A block of data:
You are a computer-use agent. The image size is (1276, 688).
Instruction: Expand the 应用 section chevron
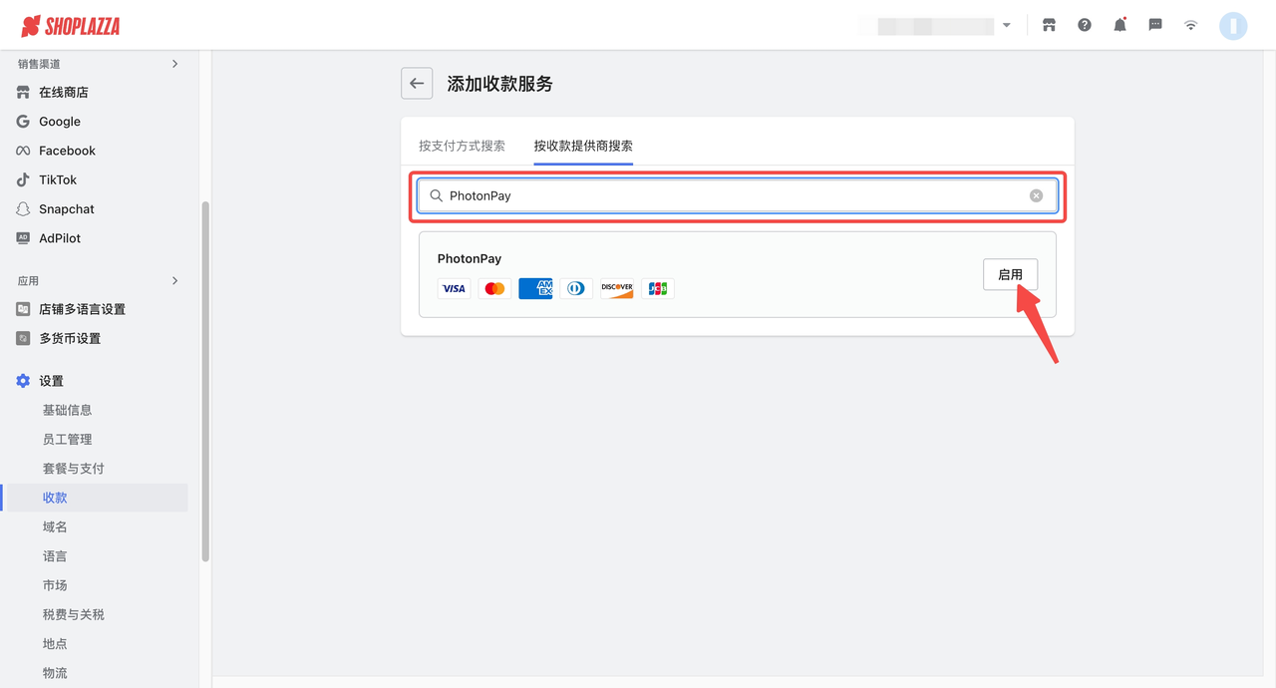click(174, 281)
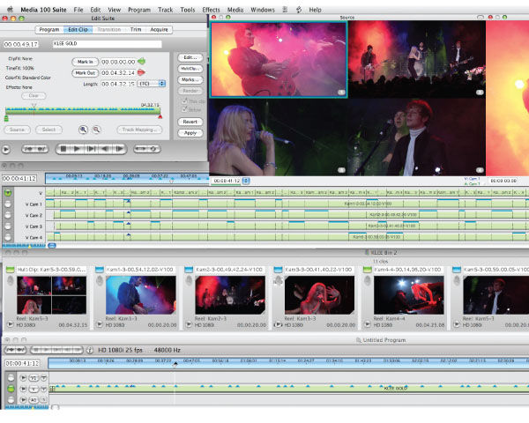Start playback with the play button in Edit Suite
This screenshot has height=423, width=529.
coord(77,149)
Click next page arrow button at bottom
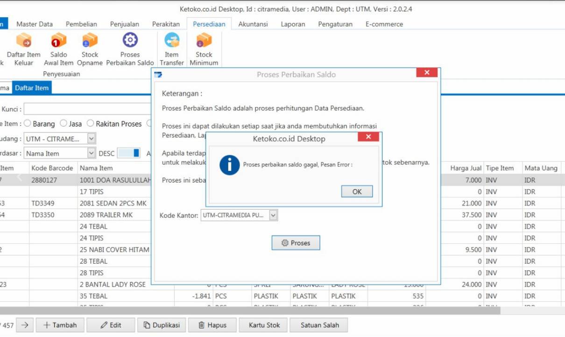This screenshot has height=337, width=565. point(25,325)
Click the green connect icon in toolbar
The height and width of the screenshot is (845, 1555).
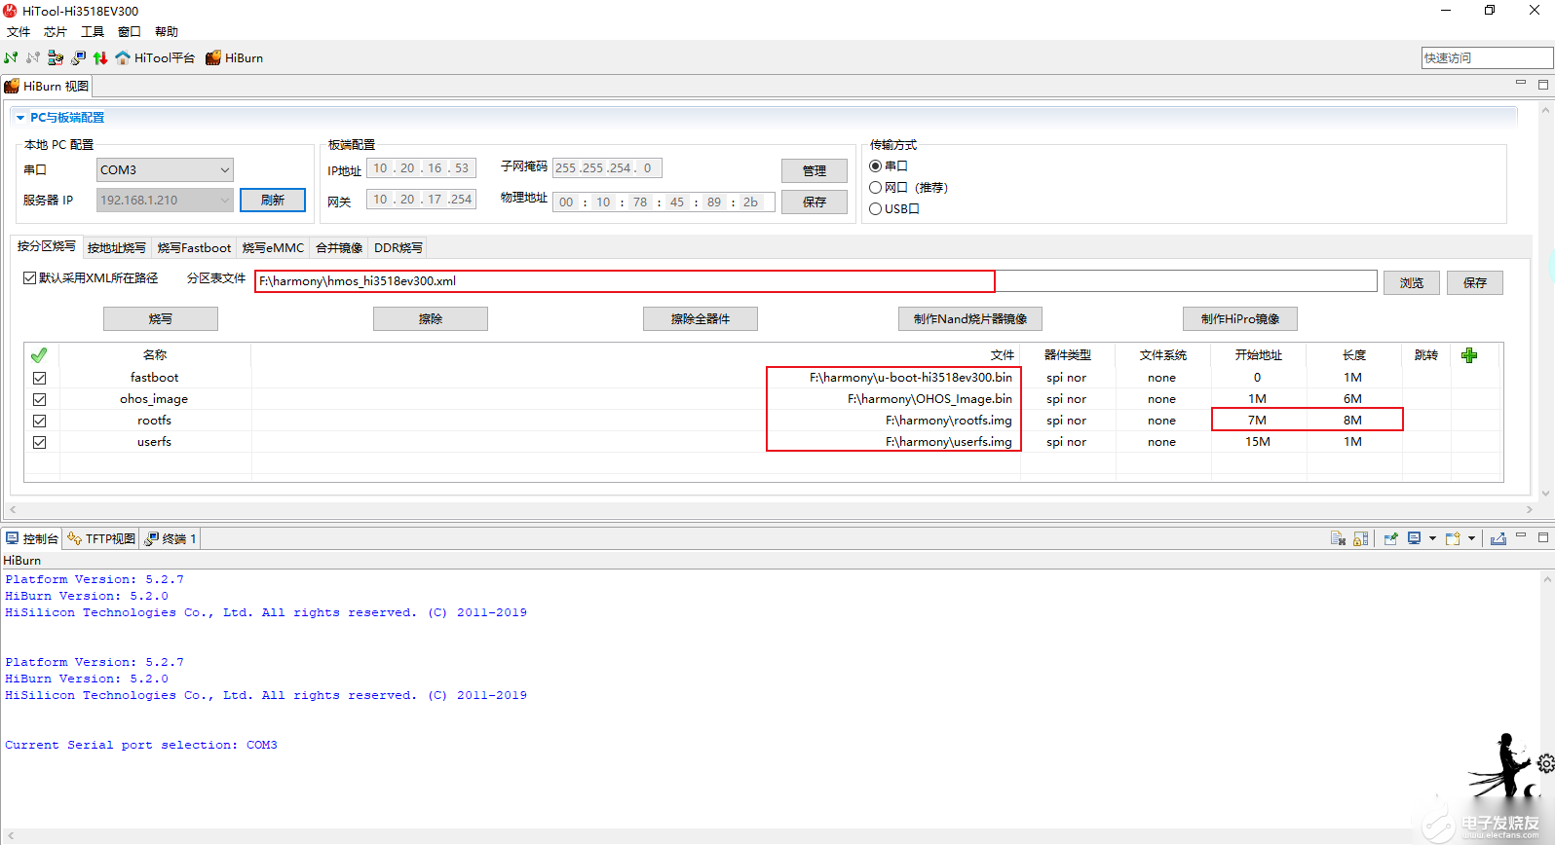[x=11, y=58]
---
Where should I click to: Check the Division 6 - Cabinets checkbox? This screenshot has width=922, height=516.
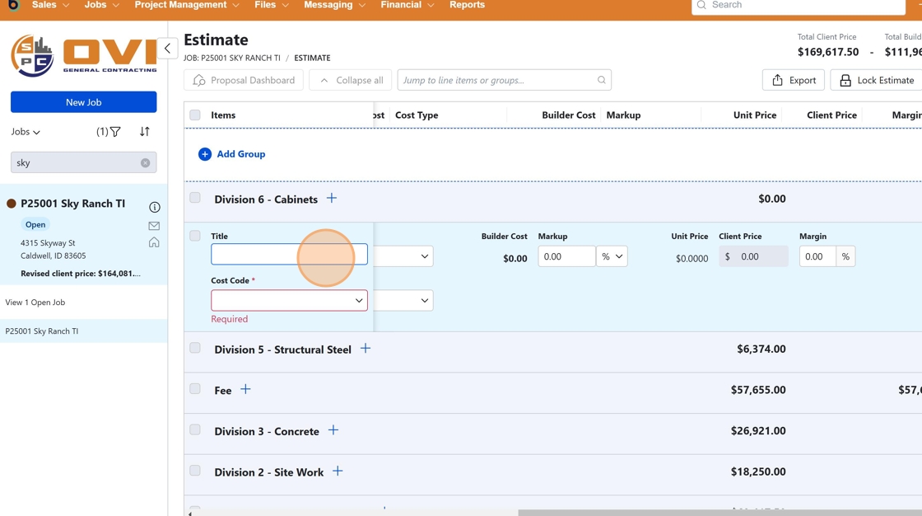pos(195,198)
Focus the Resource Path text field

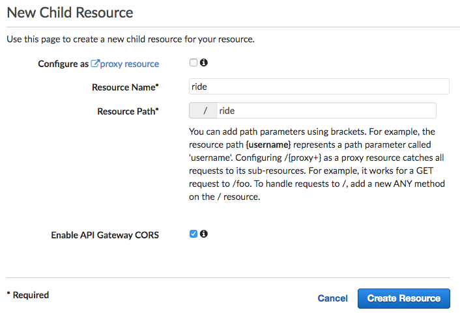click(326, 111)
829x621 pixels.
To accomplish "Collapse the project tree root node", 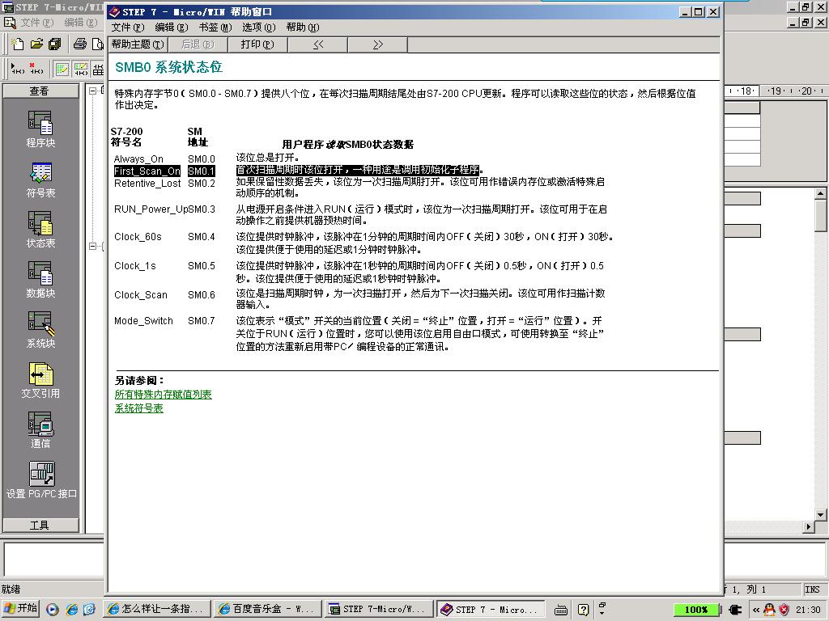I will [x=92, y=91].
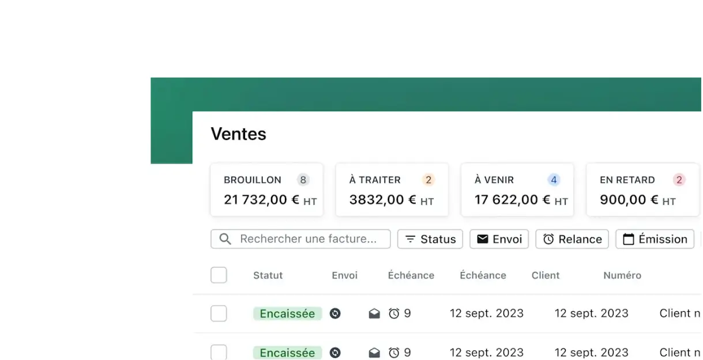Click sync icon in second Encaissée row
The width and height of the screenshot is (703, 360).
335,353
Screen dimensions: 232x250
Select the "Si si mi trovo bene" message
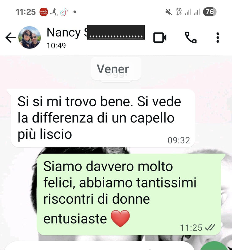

Written problem: Could you give the stretch from "Click next page arrow button at bottom" through "[x=11, y=58]" again, changing "toolbar" to "sidebar" and leaving everything else as it is? Leave the pictures out of your answer.

In response:
Click next page arrow button at bottom
This screenshot has height=337, width=565. point(25,325)
Click the green connect icon in sidebar
The height and width of the screenshot is (845, 1555).
[x=11, y=58]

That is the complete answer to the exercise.